Kagina, as usual, said a lot has been done and more will be done in the coming month or years in line with roads and ferries development.
“UNRA is currently upgrading 23 road projects (new construction and upgrading from gravel to paved bituminous standards) covering a total distance of 1,581km, Kagina said.
“This represents over 50% achievement of the annual physical performance target of 400km equivalent in the half year period.”
Kagina and the 1500-strong team she oversees at UNRA have set their sights on upcoming projects in the national road network program that totals 1,715km.
“This will need Shs6.5trillion over a period of three years,” said Patrick Muleme, the UNRA Head of Design and Network Planning. This means that UNRA will require an additional funding to meet its budget, especially with regard to project’s implementations.
In the current financial year, for instance, UNRA was allocated Shs4.2trillion. However, this money is also used to meet the administration expenses as well as land compensations, complicating the works of the agency.
Land acquisition headache
UNRA needs about Shs400billion this financial year to settle compensation issues. However, this money is currently unavailable yet more projects are coming onboard meaning that UNRA will have to work harder on a leaner budget.
By the end of FY 2018/2019, UNRA had a debt of Shs474billion. In addition, the ongoing projects under Government of Uganda development have a deficit of Shs500billion, Kagina said last year.
She added, “This means that the allocated budget to the 2019/20 work plan is short by approximately Shs980billion.”
Of the Shs4.2trillion, Shs71billion is for wages of the over 1500 staff employed by UNRA.
There has been persistent criticism towards UNRA on why it procures contractors before obtaining right of way, which leads to delays and financial penalties. UNRA Director of Roads and Bridges, Eng.
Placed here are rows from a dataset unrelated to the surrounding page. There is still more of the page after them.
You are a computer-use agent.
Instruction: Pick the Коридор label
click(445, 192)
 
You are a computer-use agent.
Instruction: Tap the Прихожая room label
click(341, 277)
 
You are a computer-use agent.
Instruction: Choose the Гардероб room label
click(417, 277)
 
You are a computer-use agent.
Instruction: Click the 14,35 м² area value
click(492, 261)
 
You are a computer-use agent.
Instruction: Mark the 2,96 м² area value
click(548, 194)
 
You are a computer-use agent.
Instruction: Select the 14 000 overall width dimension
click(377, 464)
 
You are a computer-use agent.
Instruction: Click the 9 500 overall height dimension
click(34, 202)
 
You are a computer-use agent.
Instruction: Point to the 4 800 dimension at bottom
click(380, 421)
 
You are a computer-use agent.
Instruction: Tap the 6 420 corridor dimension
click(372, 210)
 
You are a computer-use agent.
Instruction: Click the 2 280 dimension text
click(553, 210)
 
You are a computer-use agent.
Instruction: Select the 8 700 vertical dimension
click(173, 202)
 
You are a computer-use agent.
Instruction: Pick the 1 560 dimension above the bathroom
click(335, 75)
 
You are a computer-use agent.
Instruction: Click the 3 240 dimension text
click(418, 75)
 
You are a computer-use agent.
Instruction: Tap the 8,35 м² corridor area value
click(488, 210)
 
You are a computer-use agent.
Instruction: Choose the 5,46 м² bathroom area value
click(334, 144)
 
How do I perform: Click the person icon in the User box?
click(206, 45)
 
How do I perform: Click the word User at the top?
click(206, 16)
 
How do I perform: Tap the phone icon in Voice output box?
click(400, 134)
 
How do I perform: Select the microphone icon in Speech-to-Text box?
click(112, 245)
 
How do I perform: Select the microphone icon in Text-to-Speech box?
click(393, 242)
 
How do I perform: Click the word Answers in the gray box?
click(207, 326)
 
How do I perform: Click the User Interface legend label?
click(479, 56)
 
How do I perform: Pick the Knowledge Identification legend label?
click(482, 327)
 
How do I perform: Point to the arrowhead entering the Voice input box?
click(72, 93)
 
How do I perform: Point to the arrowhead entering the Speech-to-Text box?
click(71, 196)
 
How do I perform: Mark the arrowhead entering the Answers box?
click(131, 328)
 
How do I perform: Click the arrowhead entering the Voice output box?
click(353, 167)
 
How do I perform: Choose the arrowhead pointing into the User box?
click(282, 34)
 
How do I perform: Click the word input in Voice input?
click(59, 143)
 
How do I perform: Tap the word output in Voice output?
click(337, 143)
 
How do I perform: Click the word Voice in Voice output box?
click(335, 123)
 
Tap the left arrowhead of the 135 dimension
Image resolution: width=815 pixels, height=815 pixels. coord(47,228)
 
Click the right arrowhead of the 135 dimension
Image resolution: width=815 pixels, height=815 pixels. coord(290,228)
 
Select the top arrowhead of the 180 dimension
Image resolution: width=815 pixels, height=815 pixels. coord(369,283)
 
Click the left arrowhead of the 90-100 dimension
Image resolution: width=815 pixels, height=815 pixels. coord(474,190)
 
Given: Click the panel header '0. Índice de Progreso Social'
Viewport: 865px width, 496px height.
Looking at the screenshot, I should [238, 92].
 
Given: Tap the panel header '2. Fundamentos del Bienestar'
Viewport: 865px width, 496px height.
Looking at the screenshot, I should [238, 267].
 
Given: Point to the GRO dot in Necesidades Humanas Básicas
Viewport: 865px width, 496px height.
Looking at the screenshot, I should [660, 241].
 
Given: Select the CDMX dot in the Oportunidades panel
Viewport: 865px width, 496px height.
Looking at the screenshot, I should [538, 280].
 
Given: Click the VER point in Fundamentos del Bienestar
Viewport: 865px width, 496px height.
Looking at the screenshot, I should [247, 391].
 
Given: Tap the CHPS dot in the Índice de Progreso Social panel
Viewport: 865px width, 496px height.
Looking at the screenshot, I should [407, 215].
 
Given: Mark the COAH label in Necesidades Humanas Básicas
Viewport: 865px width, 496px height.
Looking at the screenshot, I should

Sam Muhoozi attributed this to cash constraints.
“We run one budget which is the same for land acquisition, road maintenance, paying for salaries; which is appropriated at once and we cannot commit on only one activity,” Muhoozi said.
“Procurement moves faster than acquisition of land, we are in court sometimes,” he added. Muhoozi said some contractors are so fast and UNRA cannot stop them from working before obtaining right of way.
Keith Muhakanizi, the Permanent Secretary at the Ministry of Finance, and the Secretary to the Treasury is usually bombarded by several demands to release money from different government agencies, ministries and departments and has a tough time to gauge which one is a bigger priority.
UNRA, overseer of government’s infrastructure agenda, ordinarily would get a priority but compensation challenges are taking a toll.